> _GIVEN TASK_:
Please swap "Log In" for "Sign In" in the lines from the one with "Image resolution: width=1024, height=1380." to the one with "Contact Us (844, 1115)", and return only those lines with everything else unchanged.

> _MATERIAL TO PROCESS_:

--- BEGIN ---

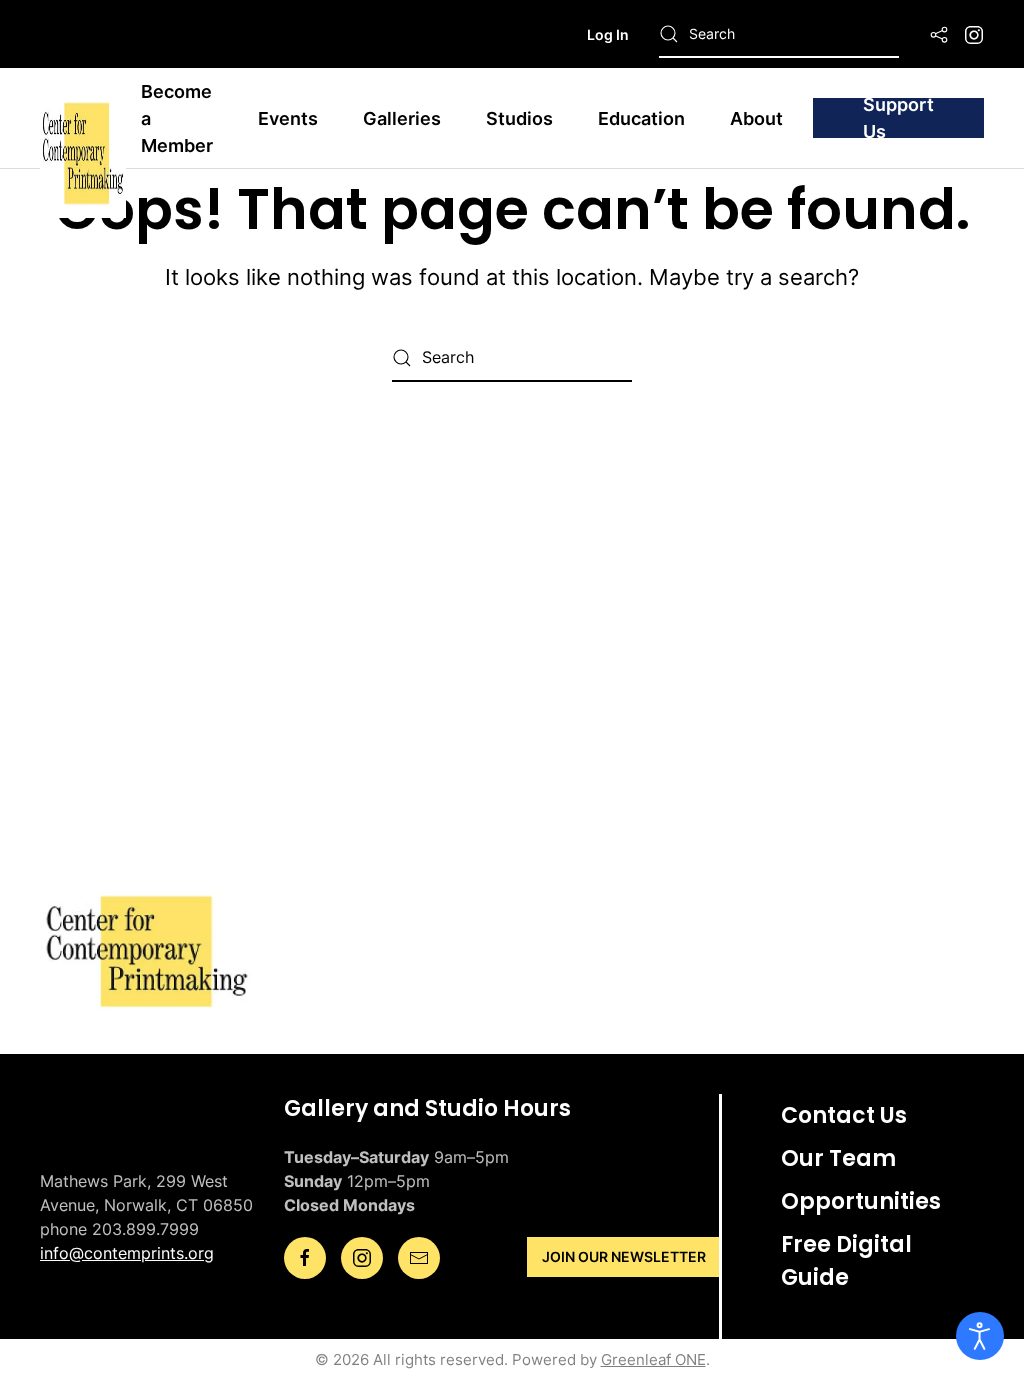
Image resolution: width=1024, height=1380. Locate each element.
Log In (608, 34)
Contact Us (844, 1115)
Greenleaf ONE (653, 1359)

--- END ---
--- BEGIN ---

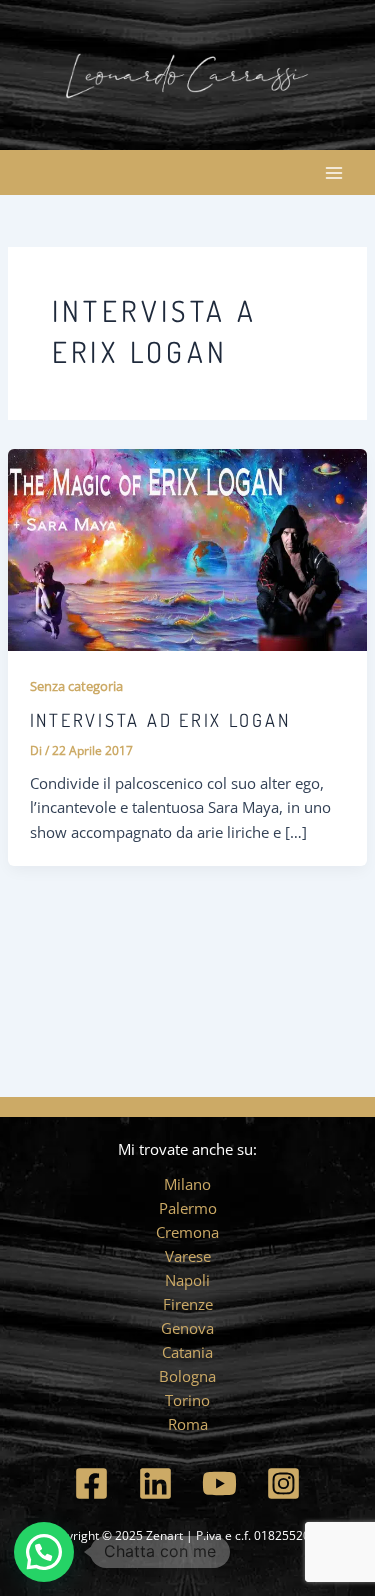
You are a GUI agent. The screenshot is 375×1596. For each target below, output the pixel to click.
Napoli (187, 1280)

--- END ---

> _RESPONSE_:
Image resolution: width=1024, height=1380. Locate each element.
Sign In (608, 34)
Contact Us (844, 1115)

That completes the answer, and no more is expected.